International SOS information security team has enabled the multi-layer cyber defense systems to protect our products and services against the Apache Log4j Java library remote code execution (RCE) vulnerability (CVE-2021-44228). International SOS internet facing products and services are not vulnerable to Apache Log4j Java library RCE vulnerability. We have also found a few internal servers vulnerable to CVE-2021-44228 Apache Log4j, and we are in process of remediating all identified servers with target date as 31 Jan 2022.
Chronological Progress on Remediation and Attack Prevention
Feb 09, 2022
International SOS application and server patch management team has patched all applications and servers that were identified vulnerable to Log 4j vulnerability and achieved 92% compliance. We are in process of patching the remaining 8% applications and servers. Currently, none of our external facing applications are vulnerable.
Jan 05, 2022
International SOS application and server patch management team identified all applications and servers to be patched to remediate the Log 4j vulnerability and scheduled the patching in the month of Jan 2022.
Dec 22, 2021
International SOS information security team enabled 4 monitoring rules (use cases) on Security Information and Event Management (SIEM) system to enable us with near real time (immediate) notification for any of the following attack situation:
- Any successful Log4j attack attempts on applications
- Any successful Log4j attack attempts on network layer
- Any successful Log4j attack attempts on hosts (servers)

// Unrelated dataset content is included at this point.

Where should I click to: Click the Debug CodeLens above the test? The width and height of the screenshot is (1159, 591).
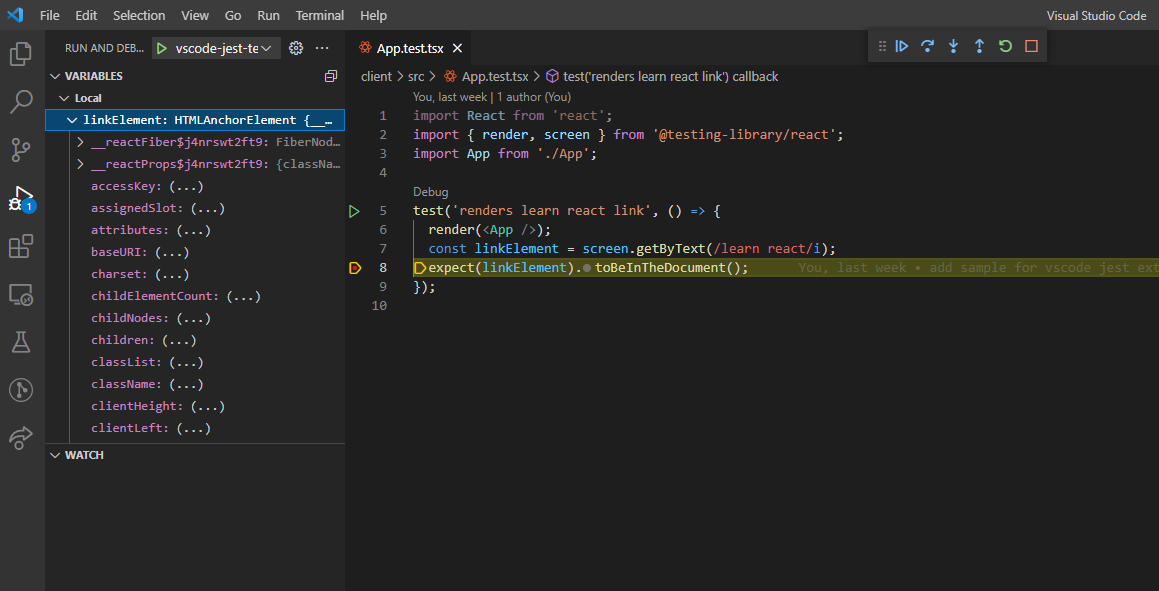[x=431, y=192]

International SOS information security team also activated the cyber threat intel firm to monitor any attacks of plan of attack being discussed in well-known hack/chat forums. Apart this, our threat intel is also started monitoring the paste-bin for any data/ compromise info, if any associated with our organisation and Log 4j vulnerability.
Dec 18, 2021
International SOS information security team enabled third later of defence as Host Intrusion Prevention System with specific signatures to protect the internal servers and internet facing products and services. Our information security team also scheduled a scan of all internal servers to identify the internal vulnerability exposure.
Dec 14, 2021
International SOS Information security team enabled two layers of defence with specific signatures to protect the internet facing products and services:
- Web Application Firewall; and
- Network Intrusion Prevention System.
Dec 09, 2021
On Thu Dec 9, 2021, a remote code execution (RCE) vulnerability in Apache log4j 2 was identified being exploited in the wild. International SOS learnt about this vulnerability via peer groups on Friday Dec 10 and followed by a formal notification from our threat intel partner iThreat on Saturday 11 early morning.